▸ **TEXT PROVIDED**:
------------------------------------------------

One possibility to balance the scales is steampunk technomagic. The development of metamagic to enchant objects for mundane use (a variation of Quickening) would likely be suitable, though the metamagic would replace the Karma lost by the magician with Essence invested by the mundane. In effect, you could have steampunk technomagic versions of any augmentations and could create steampunk technomagic cyborgs that could function at a higher effective TL than the mundane technology.

For example, a magician could install four technomagical limbs in a mundane, requiring the mundane to permanently invest 4 Essence to maintain the operations of the limbs. In turn, the limbs would have capacity, which would contain other technomagical devices that draw on the Essence already invested by the mundane. Alternatively, they could do technomagic bioware, representing the implantation of magically quickened tissues to improve the capabilities of mundane.

------------------------------------------------

▸ **DATA SEGMENT**:
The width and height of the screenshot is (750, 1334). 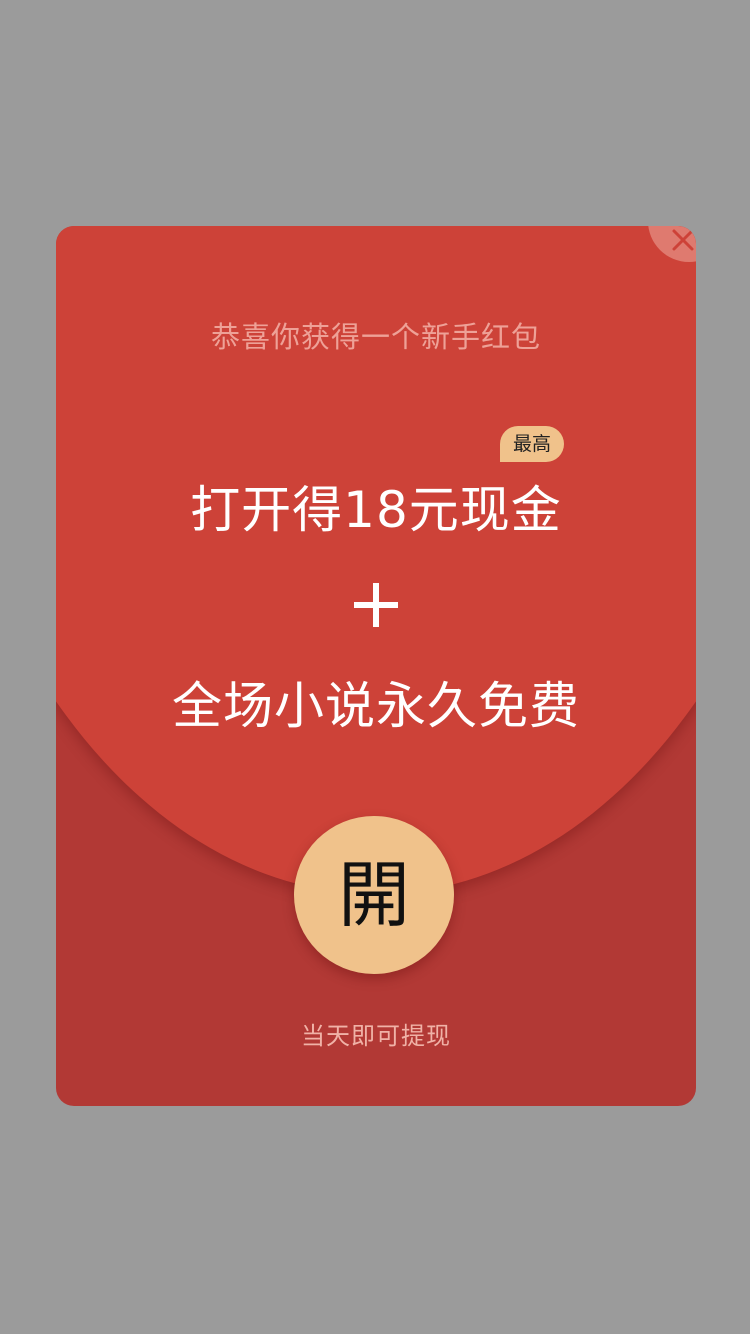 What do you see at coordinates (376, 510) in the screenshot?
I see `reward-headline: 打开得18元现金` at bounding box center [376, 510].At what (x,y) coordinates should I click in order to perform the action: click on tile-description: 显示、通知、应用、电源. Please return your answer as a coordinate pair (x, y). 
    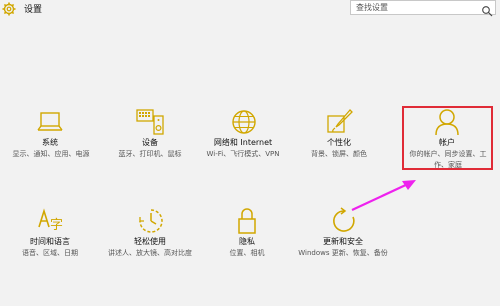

------------------------------------------------

▸ **TASKS FOR THIS EXERCISE**:
A - In the text on steampunk technomagic, how much Essence must a mundane permanently invest to keep four technomagical limbs working?
B - Replace "limbs" with "arms" in the steampunk technomagic text from "For example, a" up to and including "capabilities of mundane.", and give that part again.
C - Resume the text on steampunk technomagic, continuing after its last sentence.

▸ **ANSWERS FOR EACH ITEM**:
A - 4 Essence.

B -
For example, a magician could install four technomagical arms in a mundane, requiring the mundane to permanently invest 4 Essence to maintain the operations of the arms. In turn, the arms would have capacity, which would contain other technomagical devices that draw on the Essence already invested by the mundane. Alternatively, they could do technomagic bioware, representing the implantation of magically quickened tissues to improve the capabilities of mundane.

C -
Creatures like the one created by Frankenstein would be an example of a technomagical cyborg, a fetal tissue brain within a framework of magically quickened tissues that gives superhuman capabilities. Other technomagical cyborgs could be crippled adults attached to steampunk technomagical battleships or airships, perhaps gestalts of dozens of cyborgs, allowing militaries to defend themselves against dragons and other magical threats.

As for magic, RPM is probably best for the high energy magic of Shadowrun. Path/Book magic is too subtle and standard magic is just too clunky. Of course, you could just transfer Shadowrun Magic, giving a Magic attitude equal to Magery, and adding skills as needed.